The first part of the PHASER log file is useful for working out how may you might have in your asymmetric unit. The number of molecules you can actually find is of course more relevant. For MAD it's used mainly as a preliminary guess for how many heavy atom sites but since SHELX runs so quickly you can start conservative and just try increasing the number.

Data for PDB Deposition

You don't want to give your original SCALEPACK files to PDB. You want to supply the files that you actually used in refinement, along with the R-free flags that you used. PDB prefers that you use the accursed mmCIF format to deposit structure factors although allegedly they will take MTZ files. You can fairly easily use MTZ2VARIOUS to do the conversion for you.

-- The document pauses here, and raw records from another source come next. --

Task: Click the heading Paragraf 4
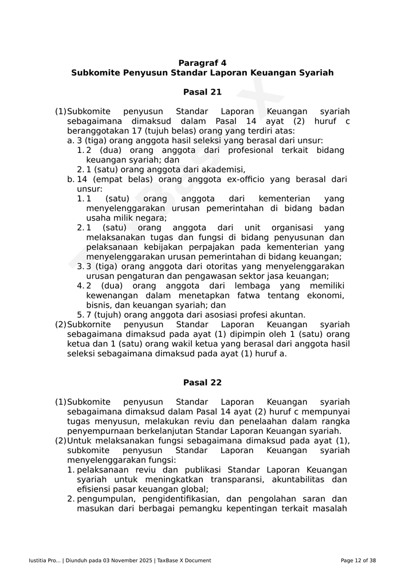(x=202, y=63)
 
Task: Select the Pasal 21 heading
(x=202, y=92)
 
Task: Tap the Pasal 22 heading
(x=202, y=383)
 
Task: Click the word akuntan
(x=287, y=315)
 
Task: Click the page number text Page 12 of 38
(x=358, y=560)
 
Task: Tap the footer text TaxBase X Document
(x=184, y=560)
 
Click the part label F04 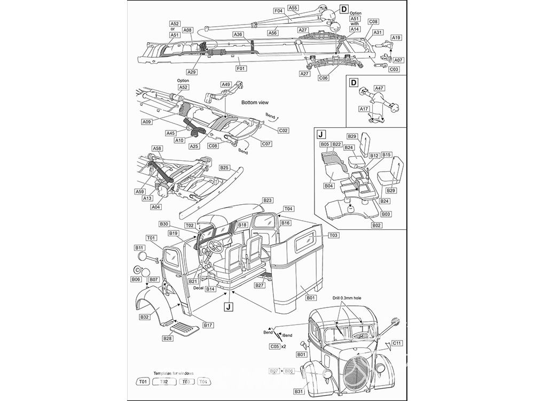coord(278,11)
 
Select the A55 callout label coord(293,8)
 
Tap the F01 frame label coord(241,68)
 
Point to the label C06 coord(323,78)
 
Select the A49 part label coord(226,84)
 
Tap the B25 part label coord(225,167)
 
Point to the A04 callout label coord(155,207)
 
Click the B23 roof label coord(268,200)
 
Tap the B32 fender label coord(144,317)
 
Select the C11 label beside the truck coord(397,343)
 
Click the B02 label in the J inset coord(377,226)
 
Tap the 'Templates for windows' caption coord(174,373)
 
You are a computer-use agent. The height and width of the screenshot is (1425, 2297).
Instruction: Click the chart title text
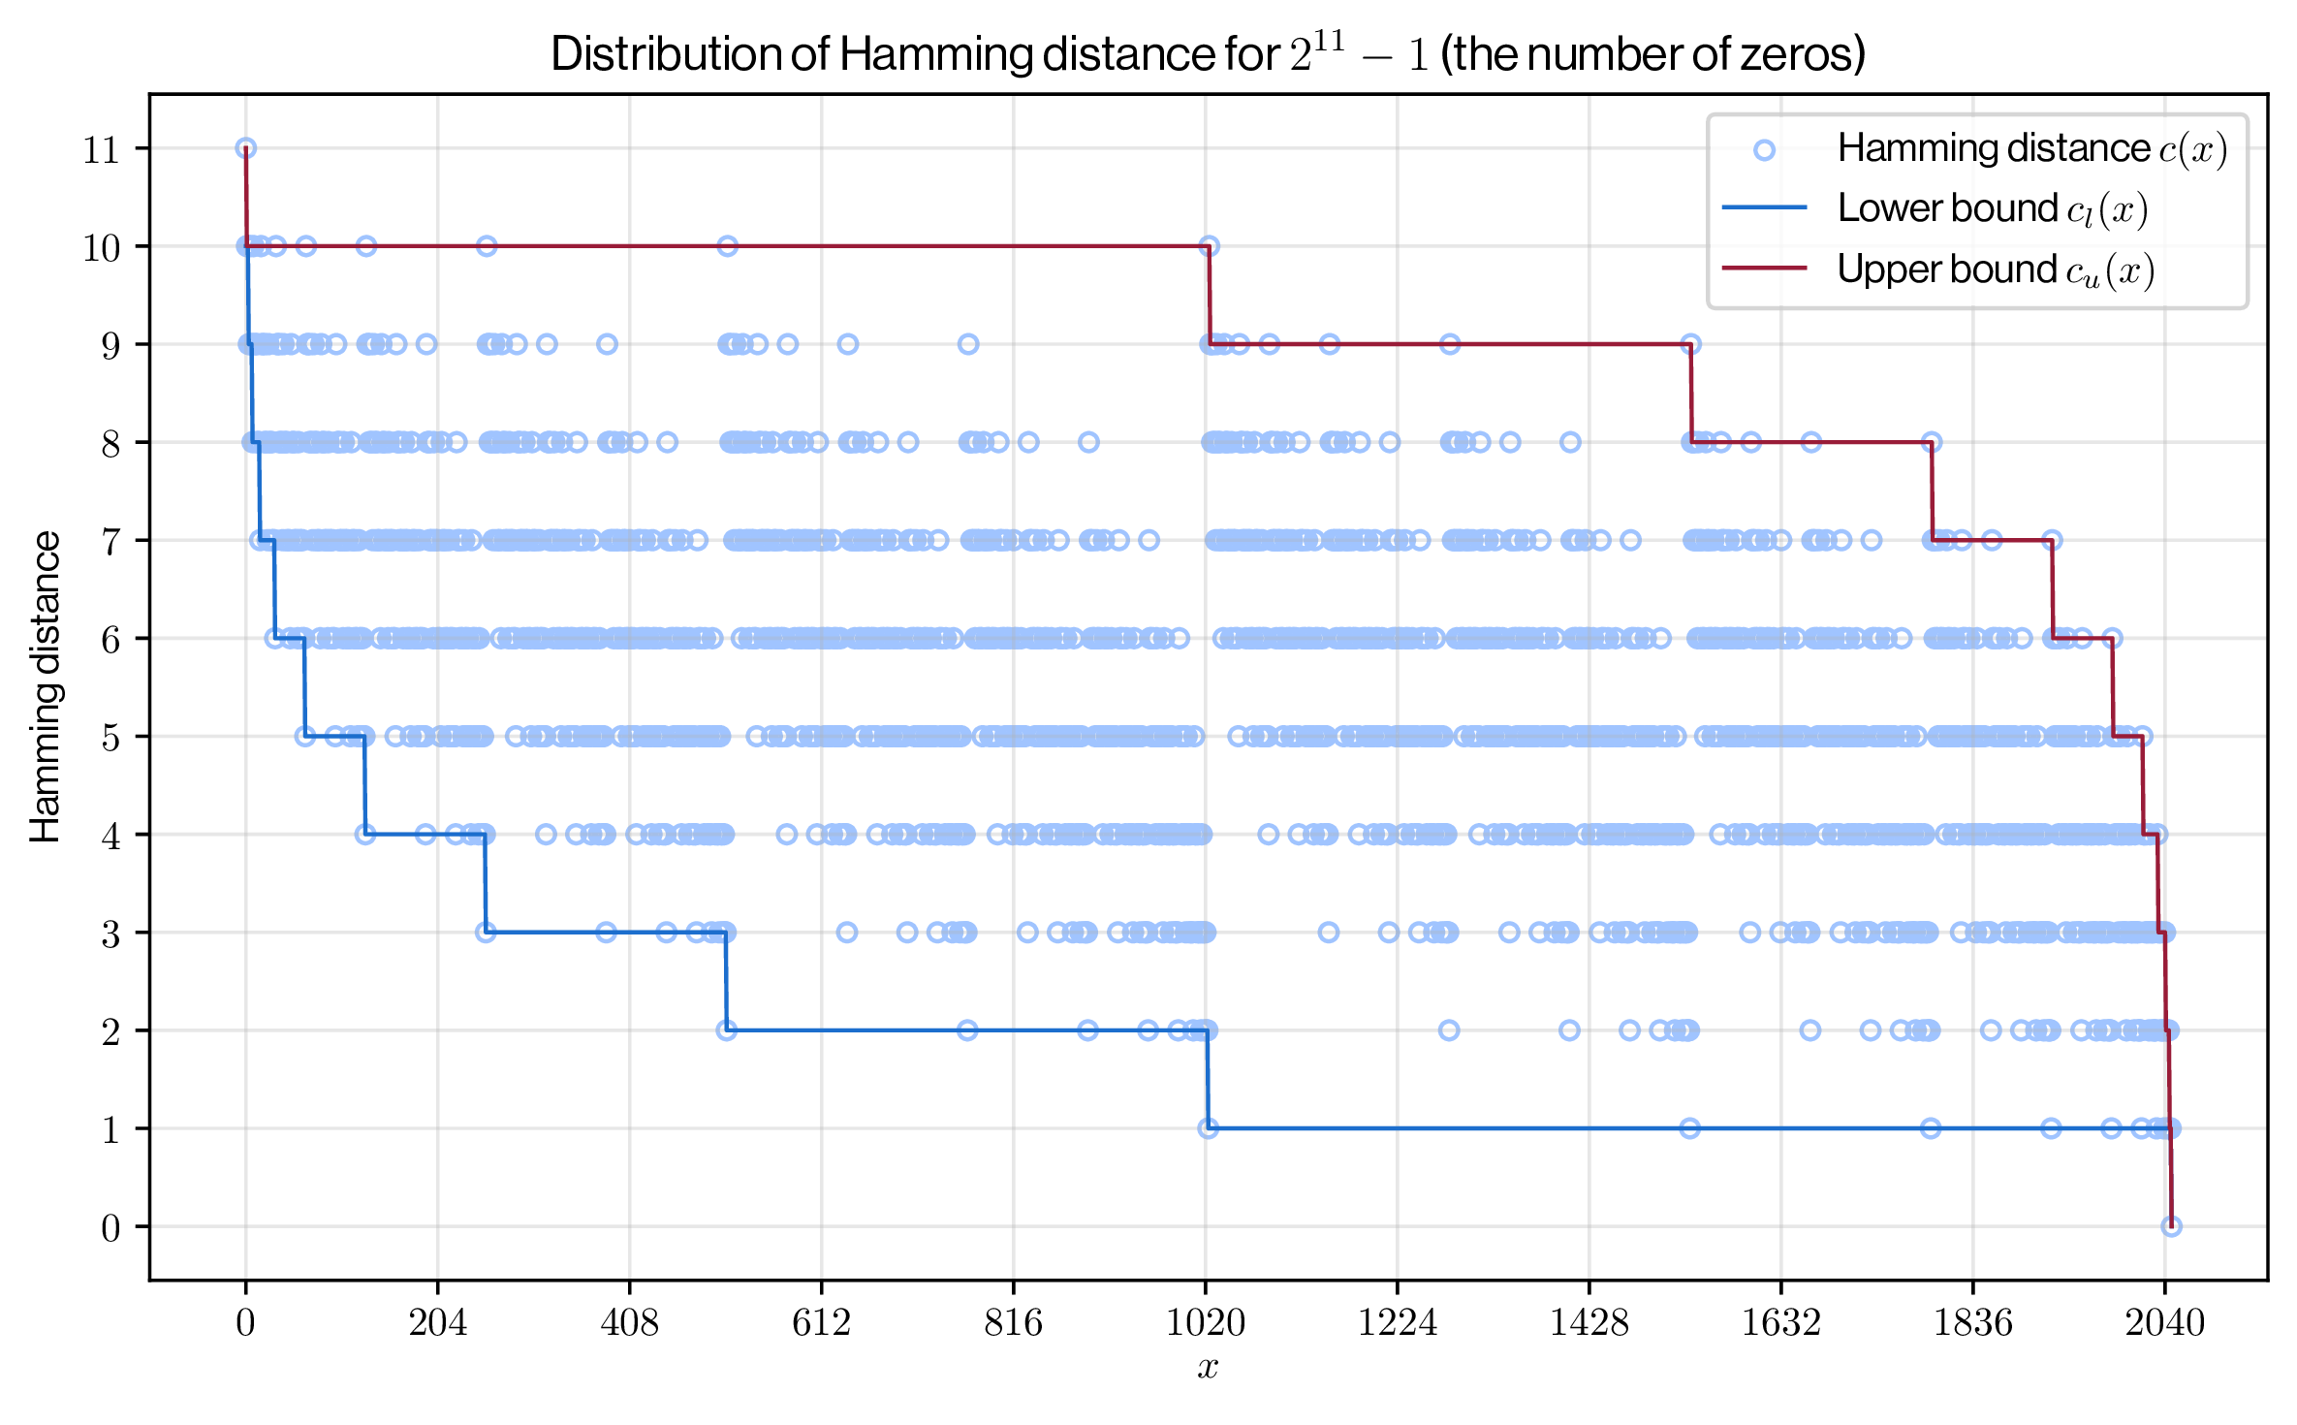[x=1208, y=54]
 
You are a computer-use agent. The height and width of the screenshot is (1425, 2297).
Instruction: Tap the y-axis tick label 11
[x=102, y=150]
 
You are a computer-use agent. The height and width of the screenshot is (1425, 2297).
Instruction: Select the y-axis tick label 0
[x=111, y=1228]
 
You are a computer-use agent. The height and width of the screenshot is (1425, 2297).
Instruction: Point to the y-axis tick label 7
[x=111, y=542]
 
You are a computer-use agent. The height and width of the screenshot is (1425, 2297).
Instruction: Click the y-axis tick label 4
[x=111, y=836]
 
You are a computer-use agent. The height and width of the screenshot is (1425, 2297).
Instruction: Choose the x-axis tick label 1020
[x=1205, y=1322]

Following from the above native data example:

#!/bin/csh -f
#
#
#
mtz2various HKLIN bxc063_truncate-unique.mtz HKLOUT bxc063.cif << EOF
RESOLUTION 50.0 2.5
OUTPUT CIF data_sf
FREEVAL 1
MISS 0.0
LABIN FP=F SIGFP=SIGF FREE=FreeR_flag
END
EOF
#

and in fact this small script looks a lot like the mtz2various incarnation used to produce the CNS format reflection files. In fact it should be as identical as possible to avoid causing inconsistencies.